Re: [RFC PATCH v2 7/8] mm: klruscand: use mglru scanning for page promotion

linux-mm.kvack.org archive mirror
 help / color / mirror / Atom feed

From: Jonathan Cameron <jonathan.cameron@huawei.com>
To: Bharata B Rao <bharata@amd.com>, <akpm@linux-foundation.org>,
	<david@redhat.com>
Cc: <linux-kernel@vger.kernel.org>, <linux-mm@kvack.org>,
	<dave.hansen@intel.com>, <gourry@gourry.net>,
	<hannes@cmpxchg.org>, <mgorman@techsingularity.net>,
	<mingo@redhat.com>, <peterz@infradead.org>,
	<raghavendra.kt@amd.com>, <riel@surriel.com>,
	<rientjes@google.com>, <sj@kernel.org>, <weixugc@google.com>,
	<willy@infradead.org>, <ying.huang@linux.alibaba.com>,
	<ziy@nvidia.com>, <dave@stgolabs.net>, <nifan.cxl@gmail.com>,
	<xuezhengchu@huawei.com>, <yiannis@zptcorp.com>,
	<byungchul@sk.com>, <kinseyho@google.com>,
	<joshua.hahnjy@gmail.com>, <yuanchu@google.com>,
	<balbirs@nvidia.com>, <alok.rathore@samsung.com>
Subject: Re: [RFC PATCH v2 7/8] mm: klruscand: use mglru scanning for page promotion
Date: Fri, 3 Oct 2025 13:30:25 +0100	[thread overview]
Message-ID: <20251003133025.00006f4b@huawei.com> (raw)
In-Reply-To: <20250910144653.212066-8-bharata@amd.com>

On Wed, 10 Sep 2025 20:16:52 +0530
Bharata B Rao <bharata@amd.com> wrote:

> From: Kinsey Ho <kinseyho@google.com>
> 
> Introduce a new kernel daemon, klruscand, that periodically invokes the
> MGLRU page table walk. It leverages the new callbacks to gather access
> information and forwards it to the pghot hot page tracking sub-system
> for promotion decisions.
> 
> This benefits from reusing the existing MGLRU page table walk
> infrastructure, which is optimized with features such as hierarchical
> scanning and bloom filters to reduce CPU overhead.
> 
> As an additional optimization to be added in the future, we can tune
> the scan intervals for each memcg.
> 
> Signed-off-by: Kinsey Ho <kinseyho@google.com>
> Signed-off-by: Yuanchu Xie <yuanchu@google.com>
> Signed-off-by: Bharata B Rao <bharata@amd.com>
> 	[Reduced the scan interval to 100ms, pfn_t to unsigned long]
Some very minor comments inline.  I know even less about the stuff this
is using than IBS (and I don't know much about that ;)

J
> ---
>  mm/Kconfig     |   8 ++++
>  mm/Makefile    |   1 +
>  mm/klruscand.c | 118 +++++++++++++++++++++++++++++++++++++++++++++++++
>  3 files changed, 127 insertions(+)
>  create mode 100644 mm/klruscand.c
> 
> diff --git a/mm/Kconfig b/mm/Kconfig
> index 8b236eb874cf..6d53c1208729 100644
> --- a/mm/Kconfig
> +++ b/mm/Kconfig
> @@ -1393,6 +1393,14 @@ config PGHOT
>  	  by various sources. Asynchronous promotion is done by per-node
>  	  kernel threads.
>  
> +config KLRUSCAND
> +	bool "Kernel lower tier access scan daemon"
> +	default y

Why default to y? That's very rarely done for new features.
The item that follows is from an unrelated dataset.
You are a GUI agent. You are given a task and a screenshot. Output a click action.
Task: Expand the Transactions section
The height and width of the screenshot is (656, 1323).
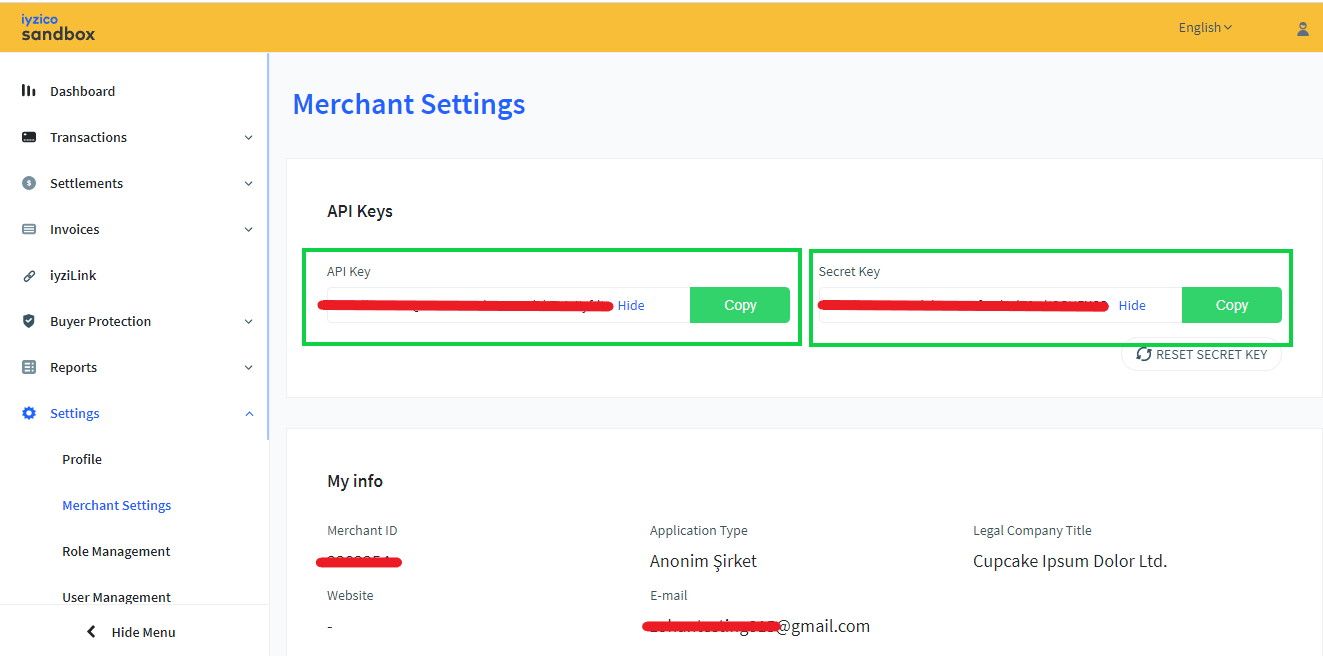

> +	depends on PGHOT && LRU_GEN_WALKS_MMU
> +	help
> +	  Scan for accesses from lower tiers by invoking MGLRU to perform
> +	  page table walks.

> diff --git a/mm/klruscand.c b/mm/klruscand.c
> new file mode 100644
> index 000000000000..1a51aab29bd9
> --- /dev/null
> +++ b/mm/klruscand.c
> @@ -0,0 +1,118 @@
> +// SPDX-License-Identifier: GPL-2.0-only
> +#include <linux/memcontrol.h>

Probably pick some ordering scheme for includes.
I'm not spotting what is currently used here.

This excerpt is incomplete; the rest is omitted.